El síndrome de apnea obstructiva del sueño en niños se ha convertido en uno de los principales problemas de la sanidad pública a la luz de los resultados de diferentes estudios desarrollados en los últimos años. Por una parte, destaca el creciente número de pacientes infantiles que padecen la enfermedad. Por otro lado, las diferencias sustanciales que manifiesta la enfermedad con respecto a los organismos adultos, como la resistencia de la vía aérea superior al colapso durante el sueño, que es mucho menor en niños.

La apnea del sueño está relacionada, en los casos infantiles, con un mayor riesgo de padecer déficits cognitivos y de comportamiento. Asimismo, los niños que padecen esta enfermedad, tienen una mayor probabilidad de desarrollar problemas cardiovasculares y pulmonares.

Del mismo modo, el riesgo de padecer alteraciones metabólicas, aumenta en pacientes de apnea. Los problemas más frecuentes son la resistencia a la insulina, dislipidemias (alteración de las concentraciones de lípidos en sangre), enuresis nocturna (pérdidas de orina nocturna) y somnolencia durante el día.

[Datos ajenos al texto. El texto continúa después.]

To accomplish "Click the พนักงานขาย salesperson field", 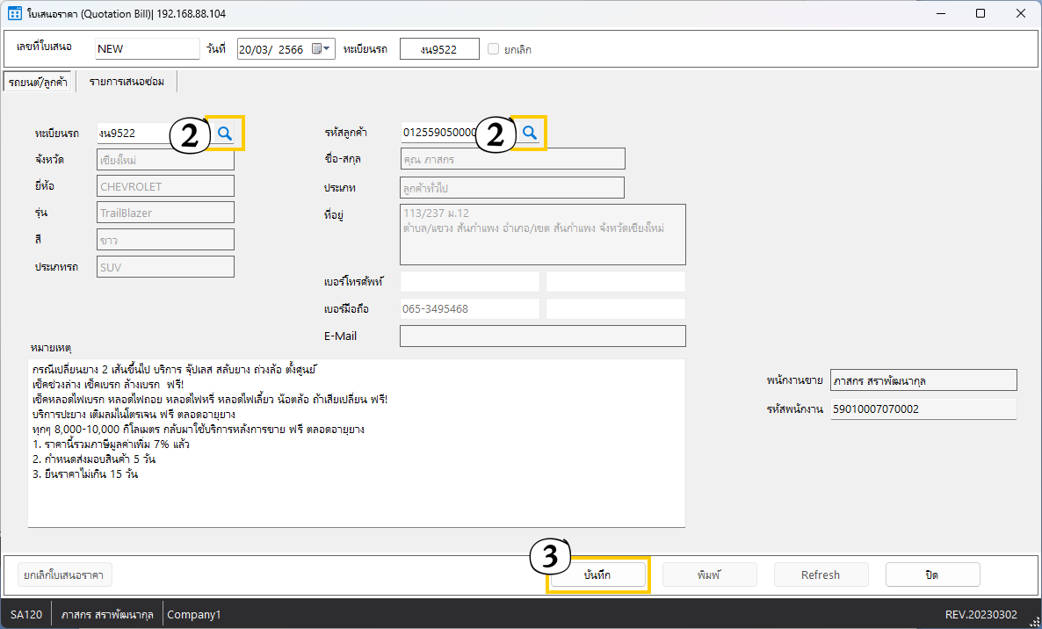I will (x=923, y=380).
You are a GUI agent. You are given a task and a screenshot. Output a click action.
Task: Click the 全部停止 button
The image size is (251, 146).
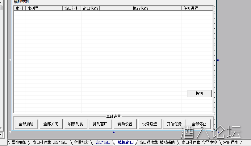[x=199, y=124]
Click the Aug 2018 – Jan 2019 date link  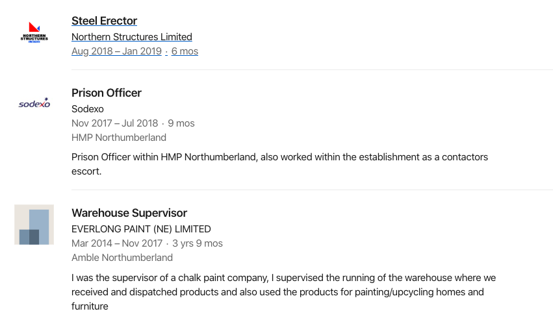(x=116, y=51)
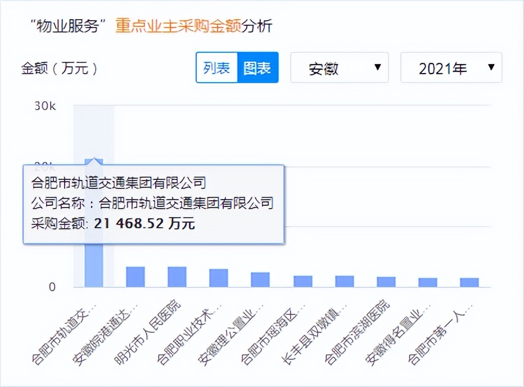This screenshot has height=387, width=524.
Task: Click the 30k y-axis label
Action: 44,105
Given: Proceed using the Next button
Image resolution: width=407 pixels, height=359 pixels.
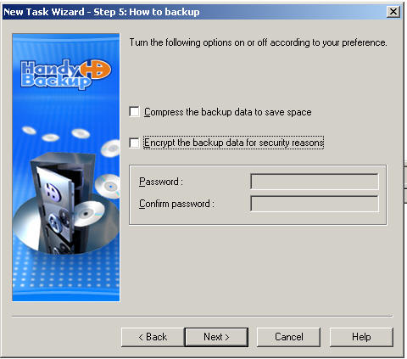Looking at the screenshot, I should point(216,337).
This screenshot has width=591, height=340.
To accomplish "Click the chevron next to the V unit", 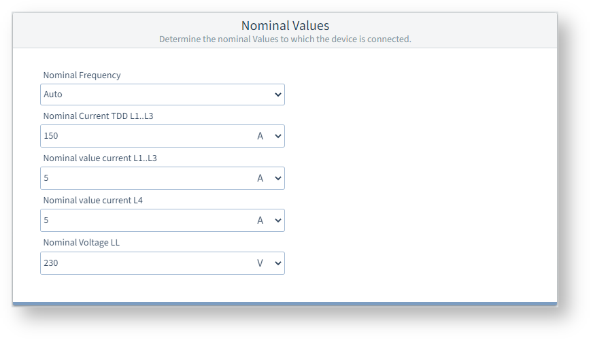I will 277,262.
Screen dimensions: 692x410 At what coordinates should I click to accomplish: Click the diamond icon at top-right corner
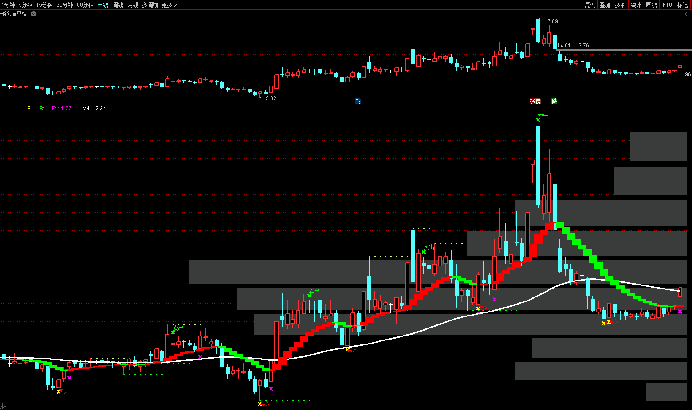tap(688, 14)
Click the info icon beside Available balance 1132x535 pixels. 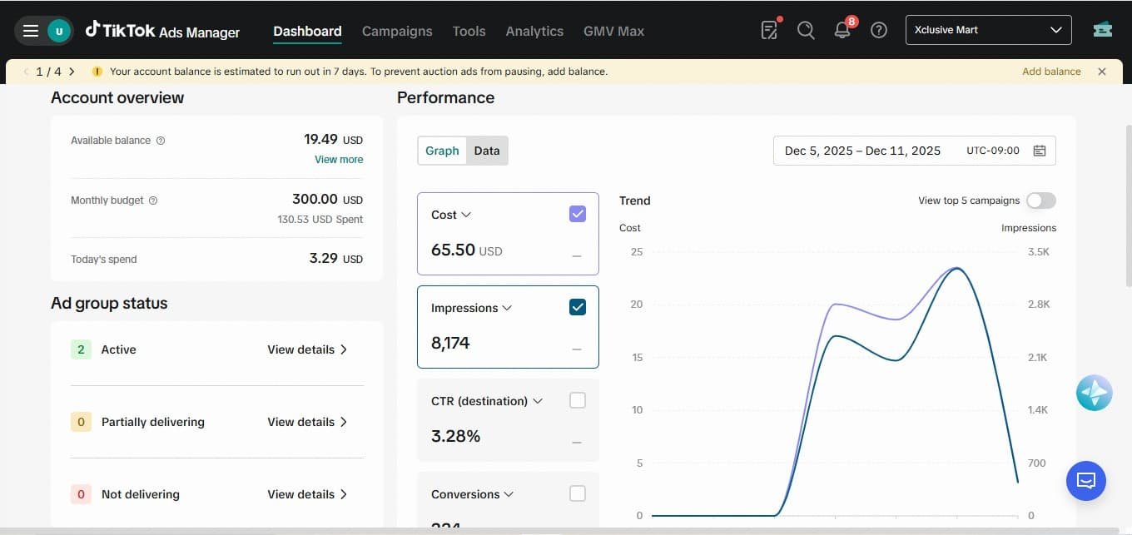tap(161, 141)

En este sentido, la ponencia de la doctora Leila Kheirandish Gozal en la 50ª edición del Congreso SEPAR (Sociedad Española de Neumología y Cirugía Torácica), presentó una idea de vital importancia: es preciso identificar biomarcadores fiables que establezcan una relación entre problemas de obesidad mórbida en niños que padecen apnea del sueño, para así poder diseñar intervenciones terapéuticas concretas.

Los últimos estudios presentan demuestran que la adropina y los niveles circulantes de la proteína C-reactiva podrían ser un biomarcadores, que ayuden en la tarea de encontrar un tratamiento para la relación entre obesidad y apnea del sueño.

No obstante, determinar cuáles son estos biomarcadores es una tarea compleja, en la que infieren factores biológicos (presencia de la enfermedad, determinantes genéticos) y factores ambientales (dieta, contaminación, actividad…). No obstante, este es el rumbo que han tomado las investigaciones, que avanzan, aunque de forma lenta por la falta de financiación, para acotar con certeza a la población pediátrica en riesgo.